The universe would look a lot better if Earth’s atmosphere wasn’t photobombing it all the time.
Even images obtained by Earth’s best ground-based telescopes are blurred by shifting pockets of atmospheric air. Although seemingly harmless, this blur obscures the shapes of objects in astronomical images, sometimes leading to erroneous physical measurements that are essential to understanding the nature of our universe.
Now researchers at Northwestern University and Tsinghua University in Beijing have unveiled a new technique to solve this problem. The team adapted a well-known computer-vision algorithm used to sharpen photos and applied it to astronomical images from ground-based telescopes for the first time. The researchers also trained an artificial intelligence (AI) algorithm on the data to match the Vera C. Rubin Observatory’s imaging parameters, so, when the observatory opens next year, the tool will be instantly compatible.
While astrophysicists already use technology to remove blur, adaptive AI-powered algorithms work faster and produce more realistic images than current technology. The resulting images are blur-free and true to life. They are also beautiful – although this is not the purpose of technology
“The goal of photography is often to get a beautiful, beautiful-looking image,” said Northwestern’s Emma Alexander, senior author of the study. “But astronomical images are used for science. By cleaning the images in the right way, we can get more accurate information. The algorithm removes the atmosphere computationally, which enables physicists to get better scientific measurements. At the end of the day, the images do. It’s also better to look at.”
The study will be published on March 30 Monthly Bulletin of the Royal Astronomical Society.
Alexander is an assistant professor of computer science at Northwestern’s McCormick School of Engineering, where he directs the Bio-Inspired Vision Lab. He co-led the new study with Tianao Li, an undergraduate in electrical engineering at Tsinghua University and a research intern in Alexander’s lab.
Light emitted from distant stars, planets, and galaxies travels through Earth’s atmosphere before reaching our eyes. Our atmosphere not only blocks certain wavelengths of light, it also distorts the light that reaches Earth. Even a clear night sky still has moving air that affects the light passing through it. This is why they flicker and why the best ground-based telescopes are located at high altitudes where the atmosphere is thinnest.
“It’s like looking up from the bottom of a swimming pool,” Alexander said. “Water pushes light around and distorts it. The atmosphere is definitely much less dense, but it’s a similar idea.”
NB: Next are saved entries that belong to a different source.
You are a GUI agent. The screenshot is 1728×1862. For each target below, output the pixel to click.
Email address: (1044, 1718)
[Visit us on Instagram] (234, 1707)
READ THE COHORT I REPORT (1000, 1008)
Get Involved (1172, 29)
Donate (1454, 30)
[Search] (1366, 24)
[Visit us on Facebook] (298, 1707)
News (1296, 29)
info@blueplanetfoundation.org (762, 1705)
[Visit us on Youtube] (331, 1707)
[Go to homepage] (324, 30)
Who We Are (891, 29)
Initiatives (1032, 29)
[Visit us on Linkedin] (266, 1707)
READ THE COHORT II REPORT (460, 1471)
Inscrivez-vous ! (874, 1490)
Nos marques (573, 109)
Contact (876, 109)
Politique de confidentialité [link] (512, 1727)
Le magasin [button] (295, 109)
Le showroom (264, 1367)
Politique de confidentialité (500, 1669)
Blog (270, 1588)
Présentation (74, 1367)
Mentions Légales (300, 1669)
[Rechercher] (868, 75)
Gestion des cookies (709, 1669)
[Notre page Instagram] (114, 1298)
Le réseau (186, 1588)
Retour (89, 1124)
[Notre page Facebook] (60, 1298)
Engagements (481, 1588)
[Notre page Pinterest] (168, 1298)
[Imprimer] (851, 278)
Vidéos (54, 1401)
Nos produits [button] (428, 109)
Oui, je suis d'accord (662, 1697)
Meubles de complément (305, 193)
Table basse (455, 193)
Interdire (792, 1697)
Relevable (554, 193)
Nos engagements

Ambiguity becomes a problem when astrophysicists analyze the images to extract cosmic information. By studying the apparent shapes of galaxies, scientists can detect the gravitational effects of large-scale cosmic structures, which bend light on its way to our planet. It can make an elliptical galaxy spherical or more elongated than it is. But atmospheric blur stains the image in a way that distorts the shape of the galaxy. Removing ambiguity enables scientists to collect data of the right size.
“Slight differences in shape can tell us about the gravity of the universe,” Alexander said. “These differences are already hard to detect. If you look at an image from a ground-based telescope, a shape can be distorted. It’s hard to know if it’s due to a gravitational effect or the atmosphere.”
To address this challenge, Alexander and Lee combined an optimization algorithm with a deep-learning network trained on astronomical images. Among the training images, the team included simulated data that matched the expected imaging parameters of the Rubin Observatory. The resulting tool produced images with 38.6% fewer errors than classic blur removal methods and 7.4% fewer errors than modern methods.
When the Rubin Observatory officially opens next year, its telescopes will begin a decade-long deep survey of a vast swath of the night sky. As researchers train the new tool on data specifically designed to simulate upcoming images of Rubin, it will be able to help analyze the survey’s highly anticipated data.
For astronomers interested in using the tool, the open source, user-friendly code and accompanying tutorials are Available online.
“Now that we’ve shut down this instrument, we’ve put it in the hands of astrophysicists,” Alexander said. “We think it can be a valuable resource for sky surveys to obtain the most realistic data possible.”